= Task requirements =
Take the line containing "The image size" and each line after it through the end of the data below, and return them exactly, minus any pictures.

════════

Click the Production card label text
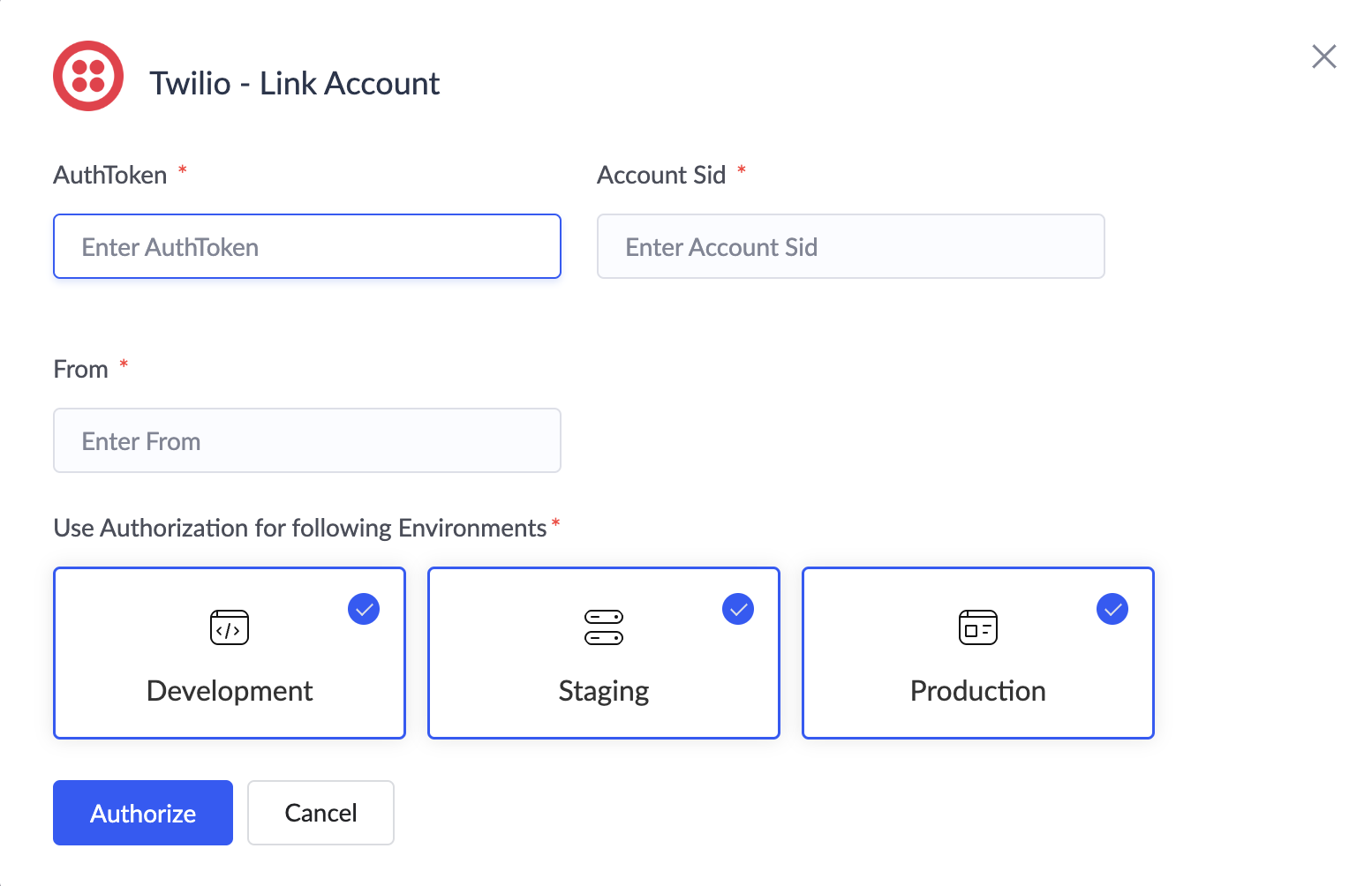The width and height of the screenshot is (1372, 886). [977, 691]
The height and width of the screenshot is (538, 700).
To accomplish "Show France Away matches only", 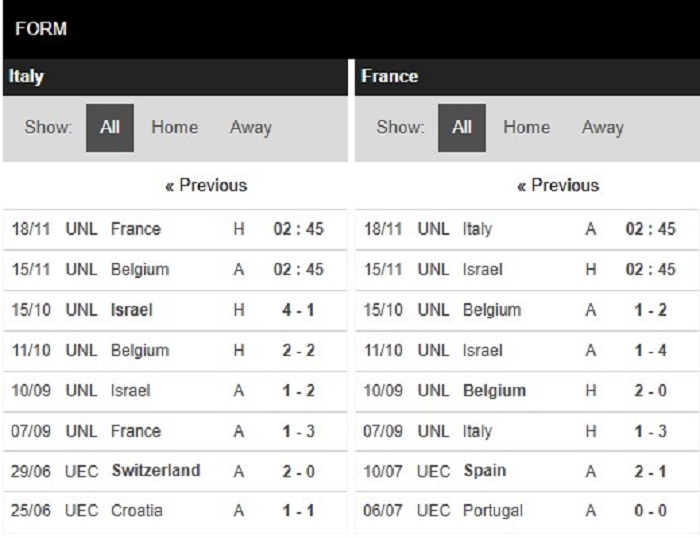I will coord(603,127).
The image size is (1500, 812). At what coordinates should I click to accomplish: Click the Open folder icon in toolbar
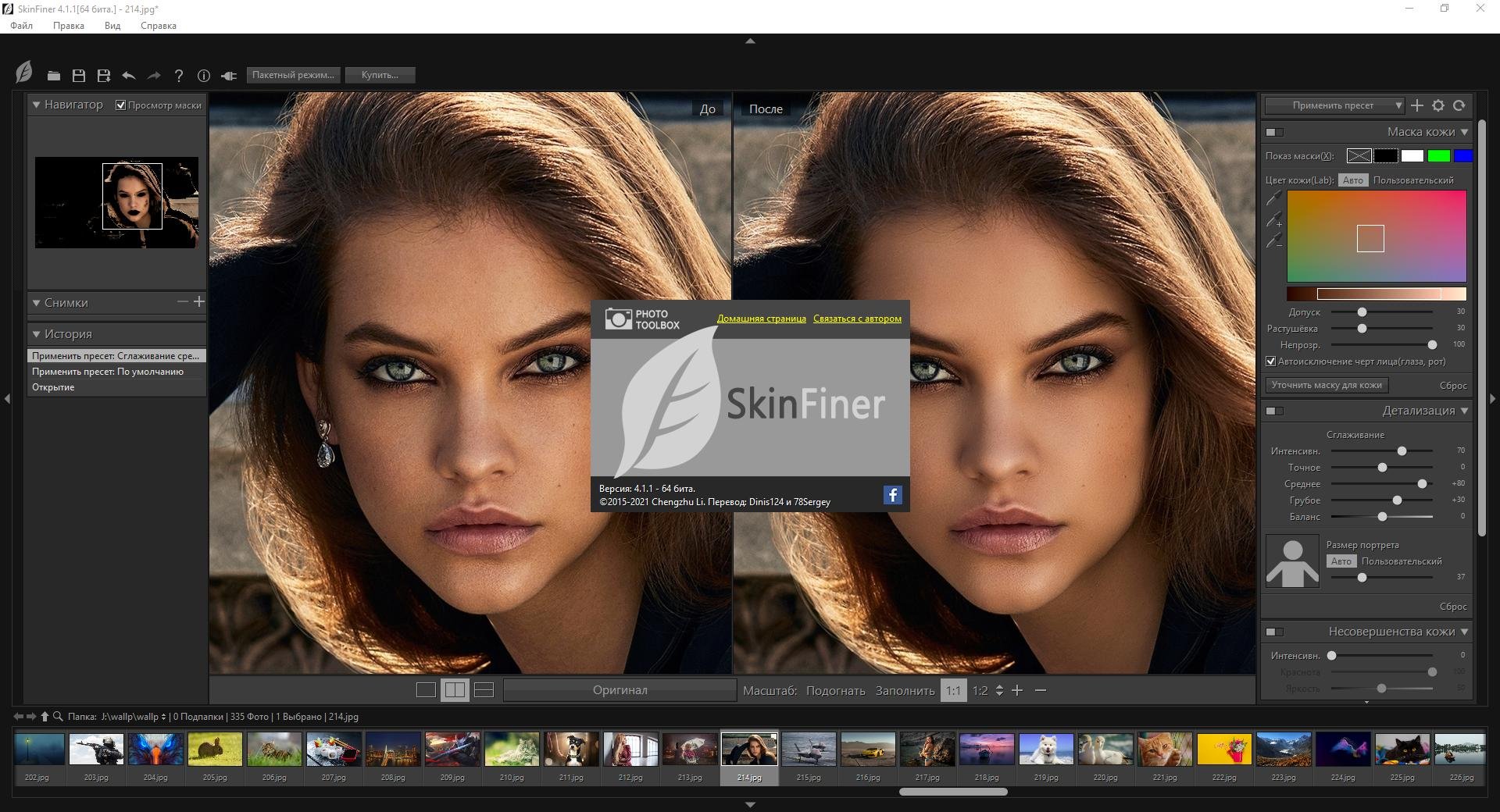[x=53, y=76]
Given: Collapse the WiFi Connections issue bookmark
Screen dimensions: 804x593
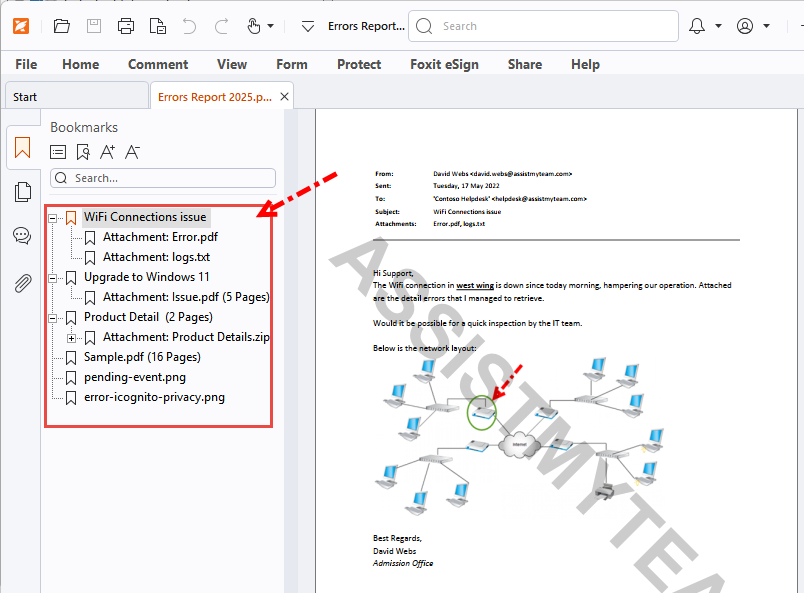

════════

= Solution to this problem =
The image size is (1500, 812). At what coordinates should I click to accomplish: Click the Open folder icon in toolbar
[x=53, y=76]
Given: Collapse the WiFi Connections issue bookmark
Screen dimensions: 804x593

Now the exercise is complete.